The Roseto Secret

Imagine a community where it is very hard to find anyone below 65 with heart problems. That’s the intriguing situation of the people of Roseto, an Italian town in Pennsylvania. “These people were dying of old age. That’s it.” (Source: Malcolm Gladwell, “Outliers: The Story of Success”) Fifty years ago, a breakthrough study of Roseto found something more intriguing. The Rosetans were not exactly health buffs. For example, they used animal lard for cooking instead of olive oil. In fact, “many were struggling with obesity.” (Ibid) DNA was not even the key. Their relatives who lived outside Roseto were not as healthy. It wasn’t even the weather in that hilly region of eastern Pennsylvania. Its nearby towns had worse health issues. The study found “that the secret of Roseto wasn’t diet or exercise or genes or location. It had to be Roseto itself. [They] had created a powerful, protective social structure capable of insulating them from the pressures of the modern world.(Ibid) In short, the community caused them to be healthy. Doctors “wouldn’t be able to understand why someone was healthy if all they did was think about an individual’s personal choices or actions in isolation. They had to look beyond the individual… that the values of the world we inhabit and the people we surround ourselves with have a profound effect on who we are.(Ibid) Gladwell wisely concluded that, to succeed in life, we should keep in mind that “no one, not even a genius, ever makes it alone.(Ibid)
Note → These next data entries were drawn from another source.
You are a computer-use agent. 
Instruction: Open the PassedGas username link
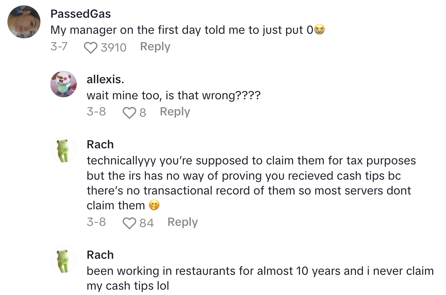pos(80,14)
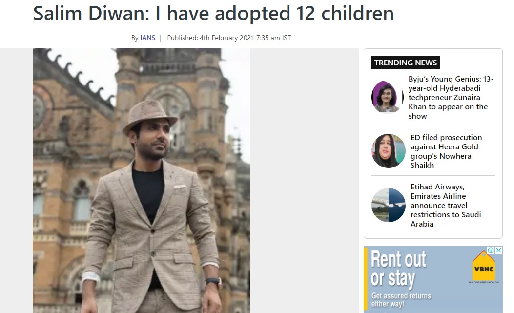This screenshot has width=514, height=313.
Task: Click 'Get assured returns either way' text
Action: tap(401, 300)
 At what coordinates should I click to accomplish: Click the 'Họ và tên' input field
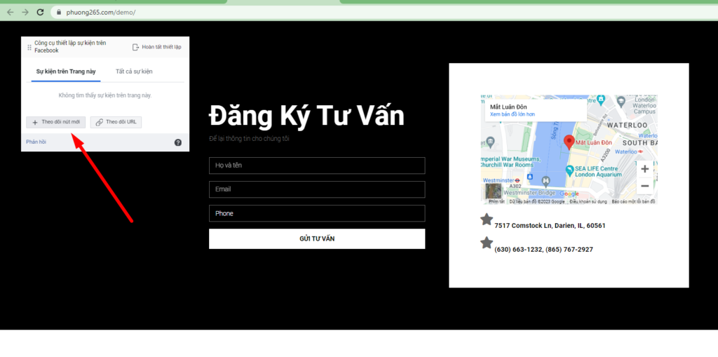317,166
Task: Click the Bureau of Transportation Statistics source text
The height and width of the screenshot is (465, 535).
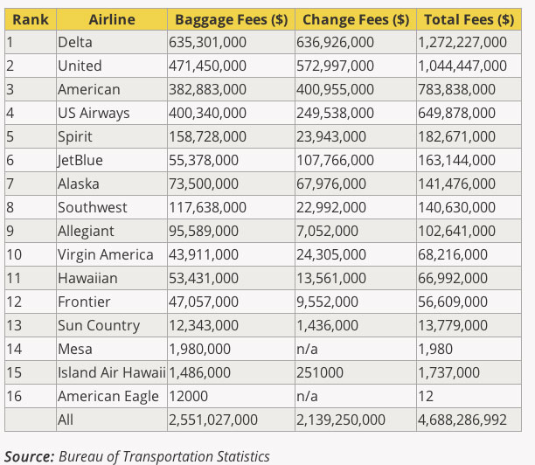Action: click(x=164, y=456)

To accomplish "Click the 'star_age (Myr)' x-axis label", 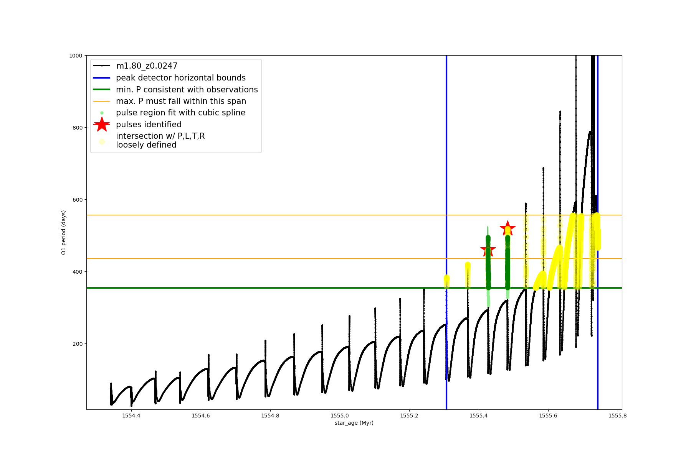I will (x=354, y=423).
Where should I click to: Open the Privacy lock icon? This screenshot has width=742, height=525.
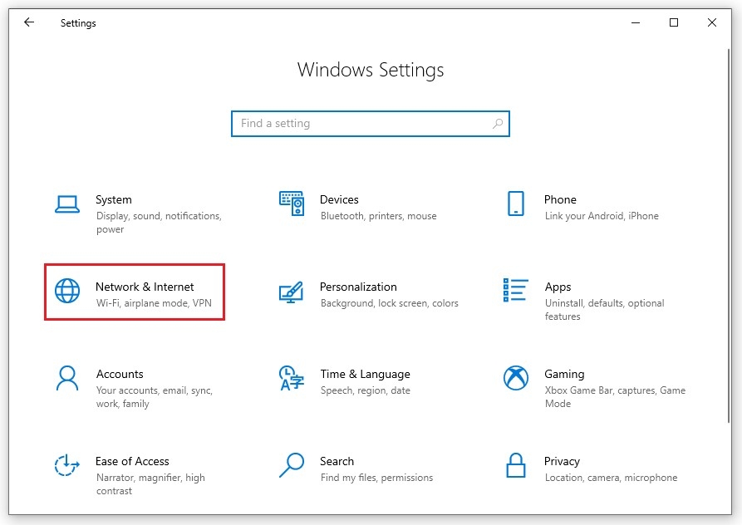click(515, 465)
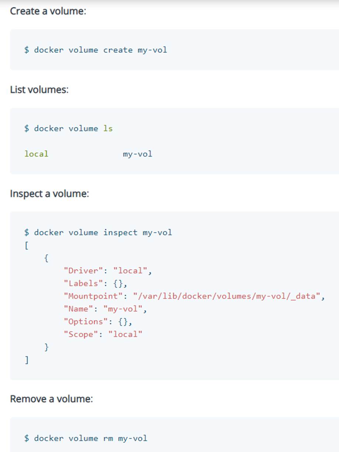Click 'my-vol' in the volume list output
The height and width of the screenshot is (452, 339).
(x=137, y=154)
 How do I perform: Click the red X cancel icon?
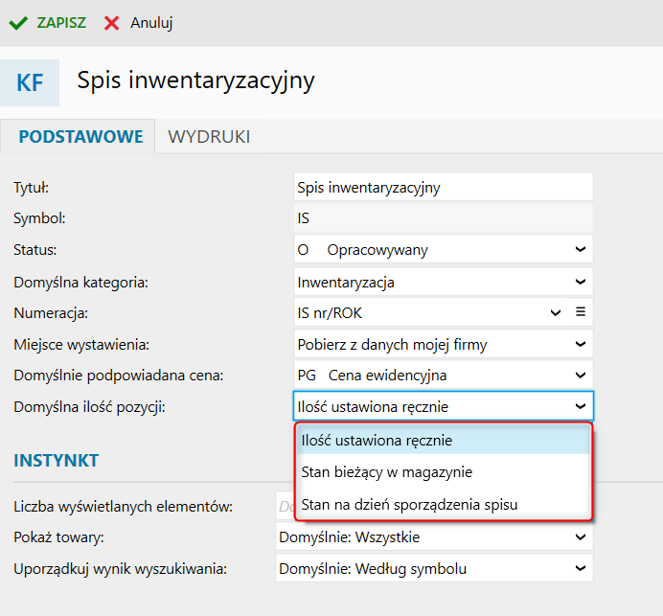click(112, 22)
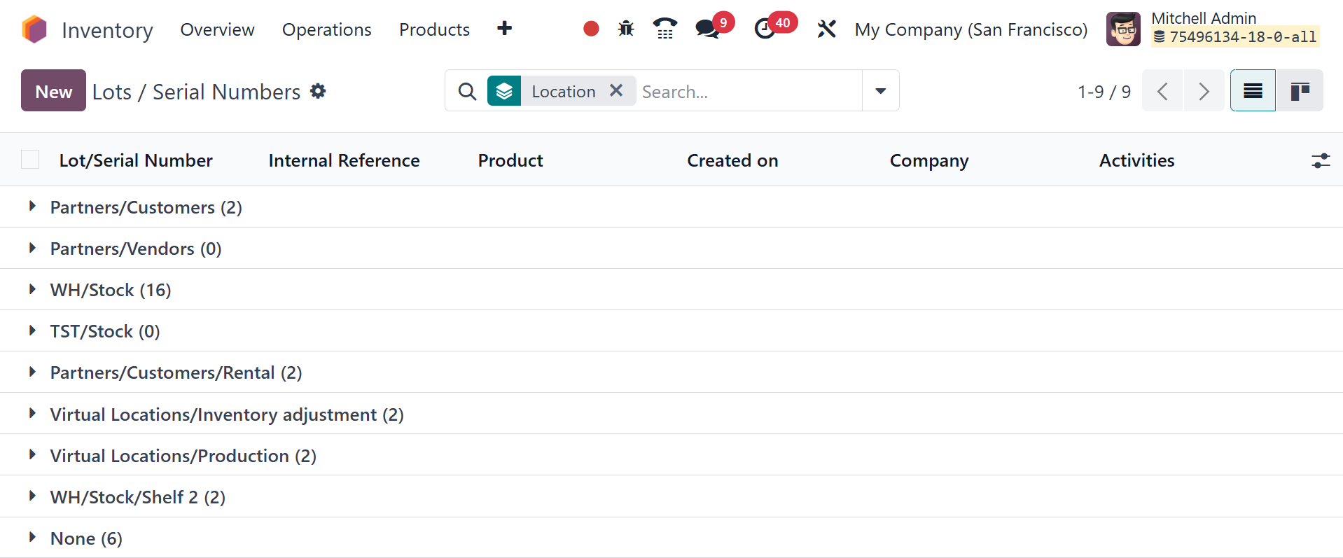Switch to kanban view
The width and height of the screenshot is (1343, 558).
tap(1300, 91)
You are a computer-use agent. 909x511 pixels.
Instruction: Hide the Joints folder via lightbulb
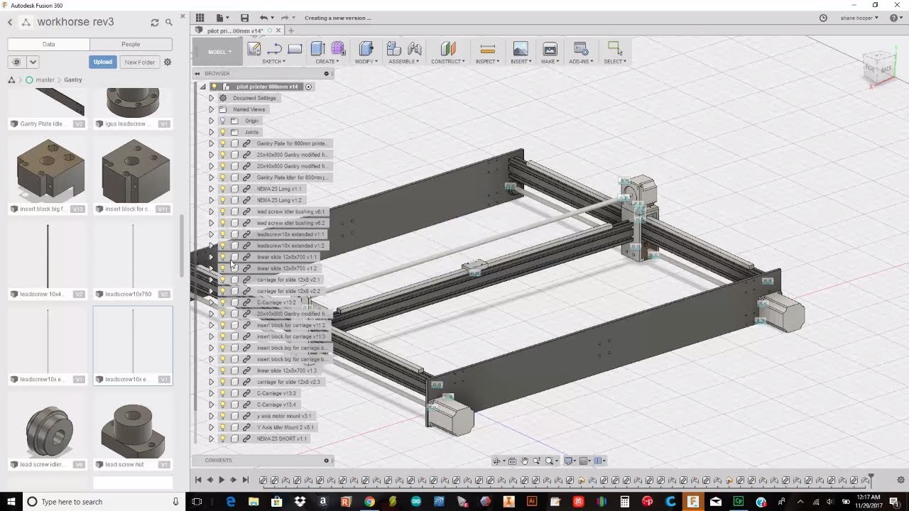coord(222,132)
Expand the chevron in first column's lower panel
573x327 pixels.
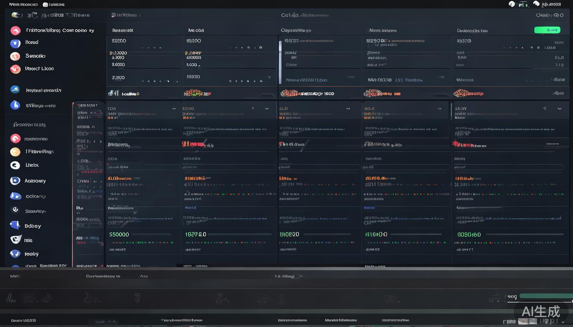pyautogui.click(x=174, y=109)
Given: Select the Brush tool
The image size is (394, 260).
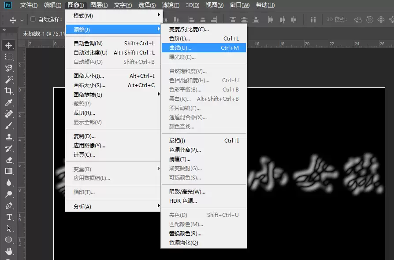Looking at the screenshot, I should point(9,125).
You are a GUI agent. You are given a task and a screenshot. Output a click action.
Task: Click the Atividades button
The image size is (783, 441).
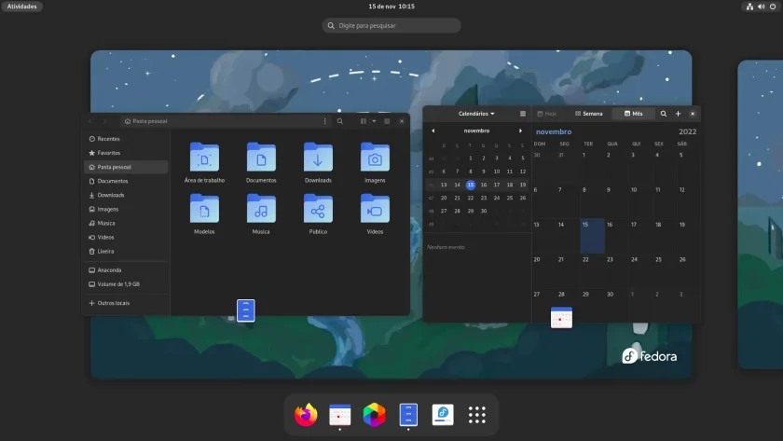(22, 7)
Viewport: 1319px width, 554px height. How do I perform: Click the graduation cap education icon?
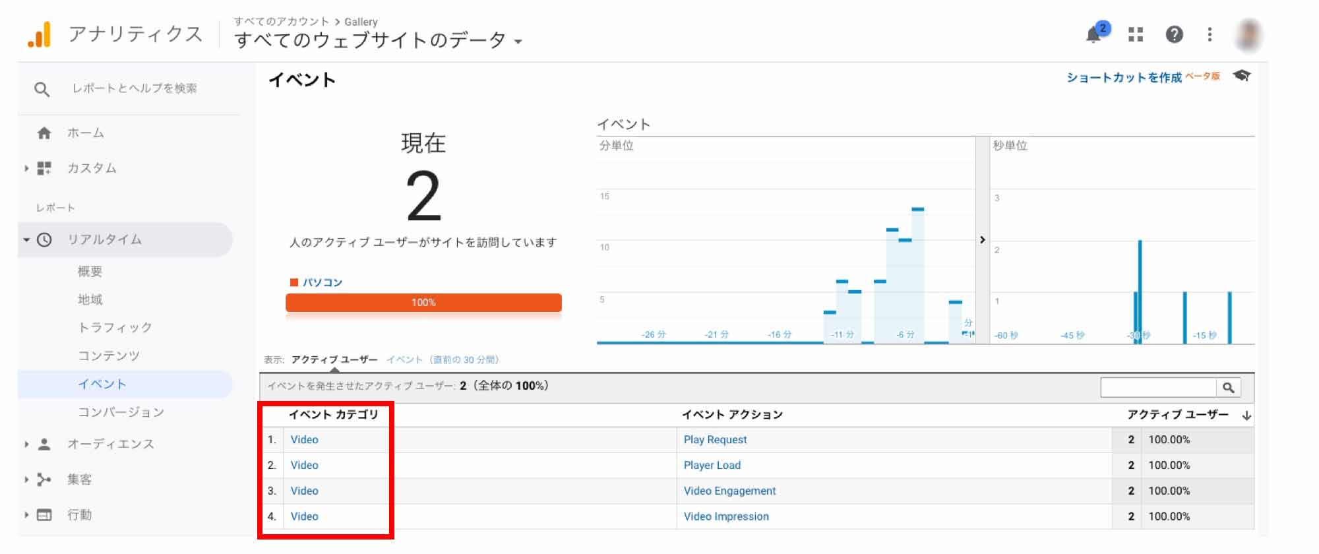[x=1242, y=76]
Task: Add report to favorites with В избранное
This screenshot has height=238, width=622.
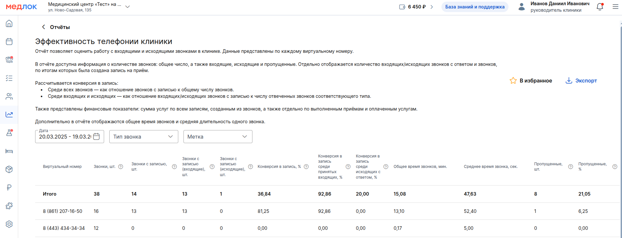Action: coord(531,81)
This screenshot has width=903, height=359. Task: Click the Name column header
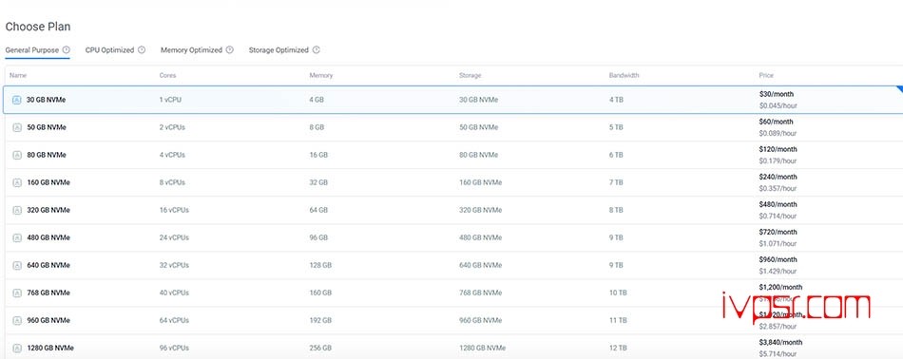pos(18,75)
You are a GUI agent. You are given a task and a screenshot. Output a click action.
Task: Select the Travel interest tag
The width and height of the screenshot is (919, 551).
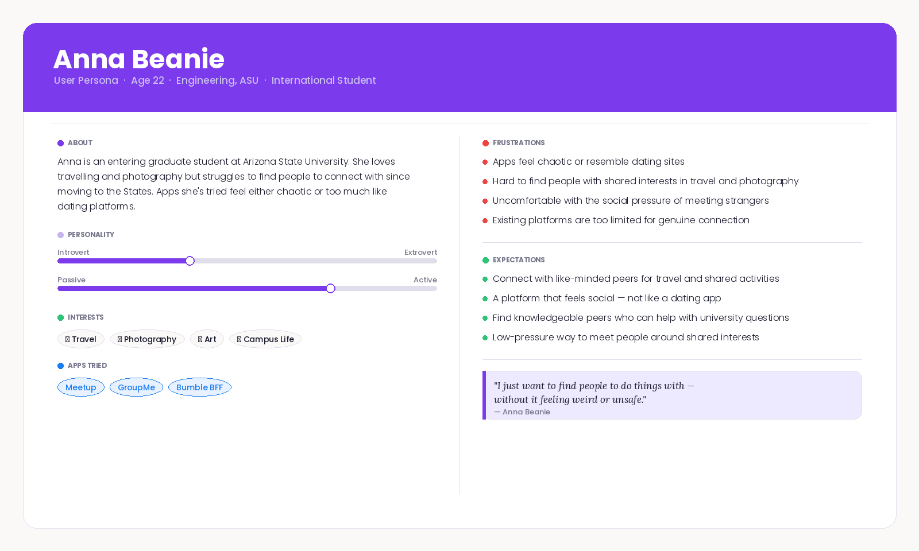pyautogui.click(x=81, y=339)
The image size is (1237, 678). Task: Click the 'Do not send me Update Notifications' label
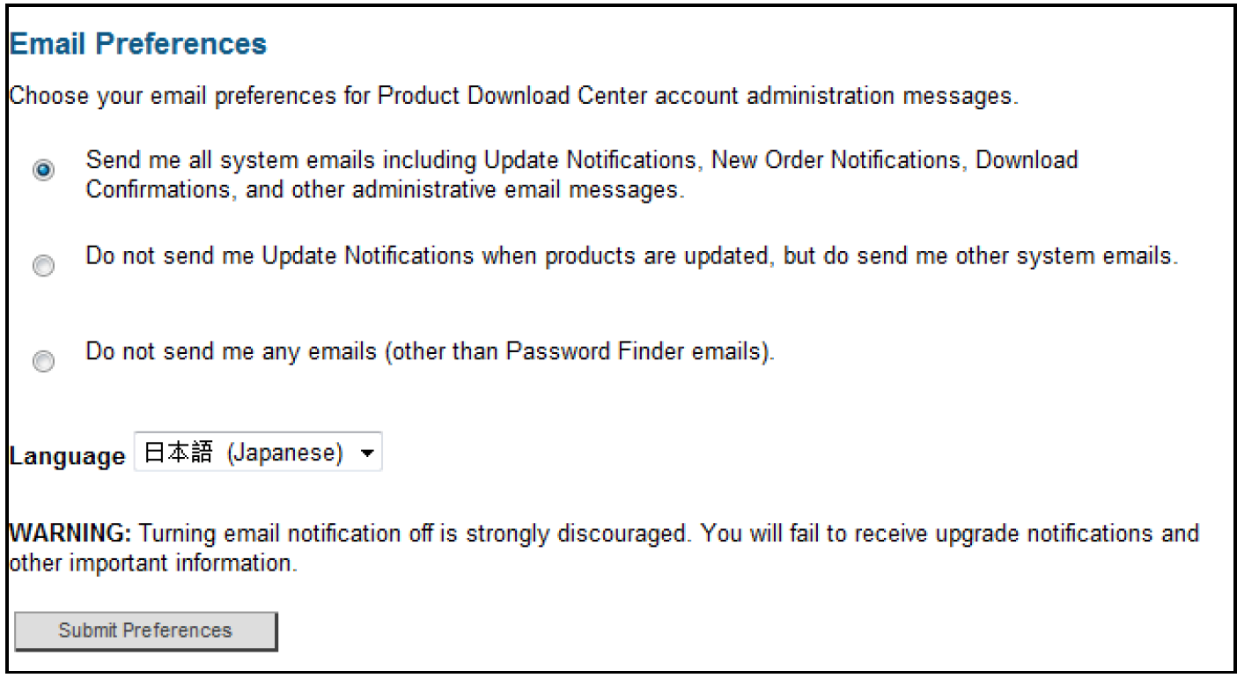630,256
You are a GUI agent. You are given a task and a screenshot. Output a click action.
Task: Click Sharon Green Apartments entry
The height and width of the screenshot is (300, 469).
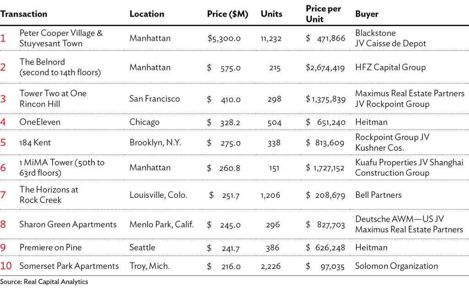click(68, 224)
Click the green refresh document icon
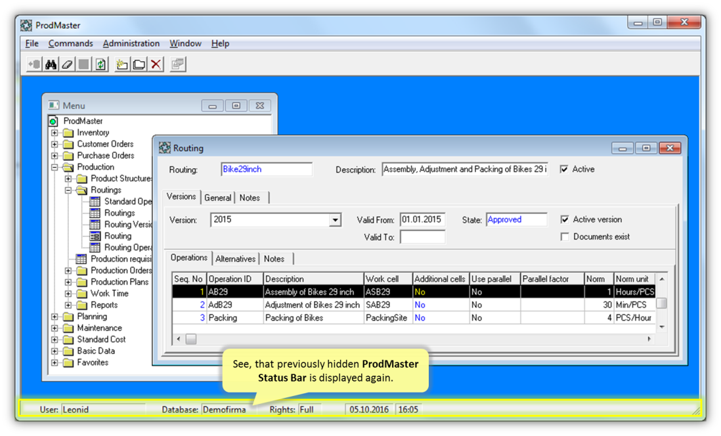This screenshot has height=436, width=721. tap(100, 64)
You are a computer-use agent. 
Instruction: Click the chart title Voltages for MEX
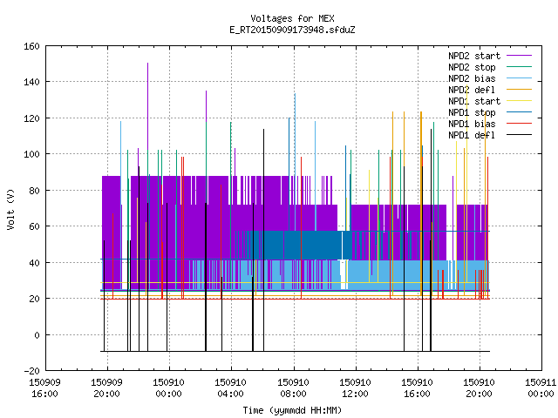point(293,18)
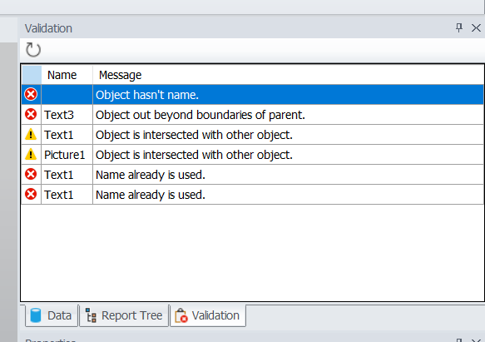Click the empty area below validation list
Viewport: 485px width, 342px height.
click(252, 252)
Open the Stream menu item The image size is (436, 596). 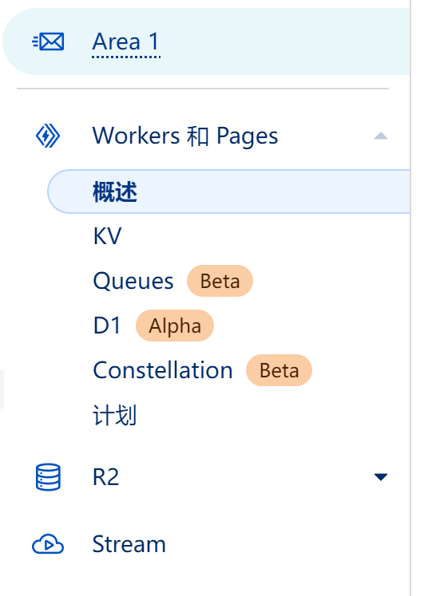coord(129,544)
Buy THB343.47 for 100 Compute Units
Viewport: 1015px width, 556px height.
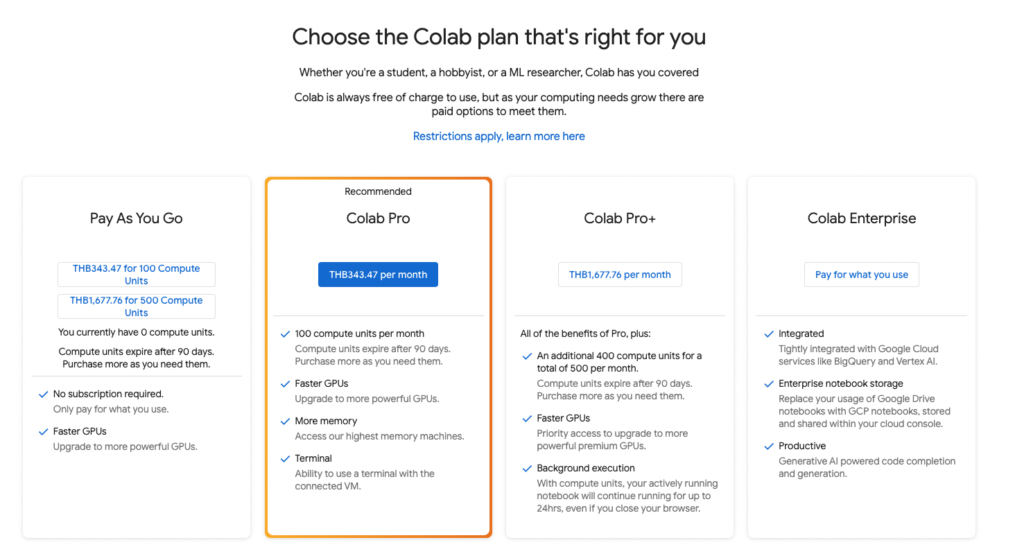point(137,275)

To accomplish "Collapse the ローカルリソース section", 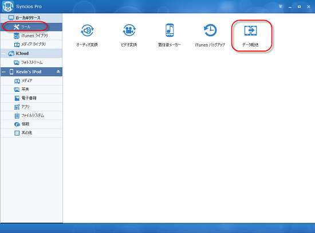I will coord(4,18).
That’s also the key to a healthy church, spiritually speaking of course. To succeed in our spiritual journey, no one makes it alone. We are to grow together. We should look beyond our personal comfort zones and see ourselves in the context of the church. When we gather for worship on Sundays, for example, we should focus more on becoming channels of blessings to others and not just focus on being blessed. Like our Master, we should seek“not to be served but to serve” (Mark 10:45, ESV). In our corporate prayer meetings, we are to lift up the concerns of others more than ours. The problem nowadays is that we tend to treat worship as an individual activity and not as a corporate one. That’s why there are times we prefer to be anonymous in a big gathering rather than to make ourselves known in a small group. But Philippians 2:4 tells us, “Let each of you look not only to his own interests, but also to the interests of others.”

Brethren, the church is our spiritual Roseto.